A confession: I have not played any sport for thirty years. That’s not to say I have done no exercise. I’ve periodically had spurts of fitness training, and for a time took up running until painful bones brought me to a halt. I don’t include a short archery course, or a kick-around in the garden, or knocking a shuttlecock about in the park.

My parting company with interactive team sports coincides with me leaving school at sixteen. It’s amazing to think how influential those first formative years were on all that followed. Sports and I never got along. In school, when picking a team, I would always, without fail, be picked last, and consigned to some insignificant role, close to the sidelines. In this, the notion that I was a reject was reinforced week after week for a decade without pause.

When I moved into the senior school, we were forced to play rugby, a sport ill-suited to my stature. In their infinite wisdom, the sports teachers decided that the best way to build the self-esteem of the less sporty kids was to consign them to a group they mockingly called the Extra Zeds. It never occurred to them that we might be more suited to football, or some other less aggressive sport.

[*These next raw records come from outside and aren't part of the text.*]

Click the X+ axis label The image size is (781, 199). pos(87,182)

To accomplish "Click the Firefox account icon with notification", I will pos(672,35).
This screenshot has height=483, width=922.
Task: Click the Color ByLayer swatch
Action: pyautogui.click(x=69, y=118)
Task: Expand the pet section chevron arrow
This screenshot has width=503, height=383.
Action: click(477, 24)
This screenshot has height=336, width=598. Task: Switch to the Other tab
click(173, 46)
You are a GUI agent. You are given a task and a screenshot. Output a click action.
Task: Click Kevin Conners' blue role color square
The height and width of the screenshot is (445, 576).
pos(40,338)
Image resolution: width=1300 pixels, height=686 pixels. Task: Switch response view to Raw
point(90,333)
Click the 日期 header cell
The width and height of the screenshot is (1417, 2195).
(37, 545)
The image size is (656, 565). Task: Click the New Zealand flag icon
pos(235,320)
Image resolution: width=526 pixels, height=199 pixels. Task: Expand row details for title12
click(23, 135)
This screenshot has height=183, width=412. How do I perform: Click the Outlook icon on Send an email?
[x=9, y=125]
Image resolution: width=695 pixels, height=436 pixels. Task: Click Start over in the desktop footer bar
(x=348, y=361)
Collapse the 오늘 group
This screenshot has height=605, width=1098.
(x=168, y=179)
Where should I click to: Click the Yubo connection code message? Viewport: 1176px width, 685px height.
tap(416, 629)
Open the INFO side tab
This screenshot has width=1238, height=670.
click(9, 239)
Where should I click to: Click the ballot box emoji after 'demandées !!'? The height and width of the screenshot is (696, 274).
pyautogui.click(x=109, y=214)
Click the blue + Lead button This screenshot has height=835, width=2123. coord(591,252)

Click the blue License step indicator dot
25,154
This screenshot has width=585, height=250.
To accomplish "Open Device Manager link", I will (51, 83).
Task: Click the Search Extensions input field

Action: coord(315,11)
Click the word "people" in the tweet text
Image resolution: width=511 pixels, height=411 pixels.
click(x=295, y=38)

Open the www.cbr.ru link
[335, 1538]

It wasn’t until our GCSE year that we were allowed to choose how we spent our games lesson. I chose football, at which point a teacher exclaimed, “Actually, you’re pretty good!” But by then it was too late. I had been turned off sports for life, not least by another of my teachers who seemed to enjoy ritually humiliating me in front of the other boys, referencing at every opportunity my lack of muscles, weak form and lethargic pace.

The day I left that school, I left sports behind for good. In adult life, I have never even had any interest in watching sports. I don’t have a team I zealously support. A major football match is a good opportunity for me to go off and do my own thing, unbothered by crowds otherwise engaged. In truth, I cannot muster any enthusiasm at all for any kind of sport, whether as an active participant or mere spectator.

I may try taking up running again with better shoes and on more level ground, now that my Vitamin D and testosterone levels have become more normalised. I may one day even consider swimming, if I can find an unpopular pool free of prying eyes. Anything I can commit to solo, I will countenance. But will I ever again contemplate taking on a team sport? Hell no! I’m out of that game for life.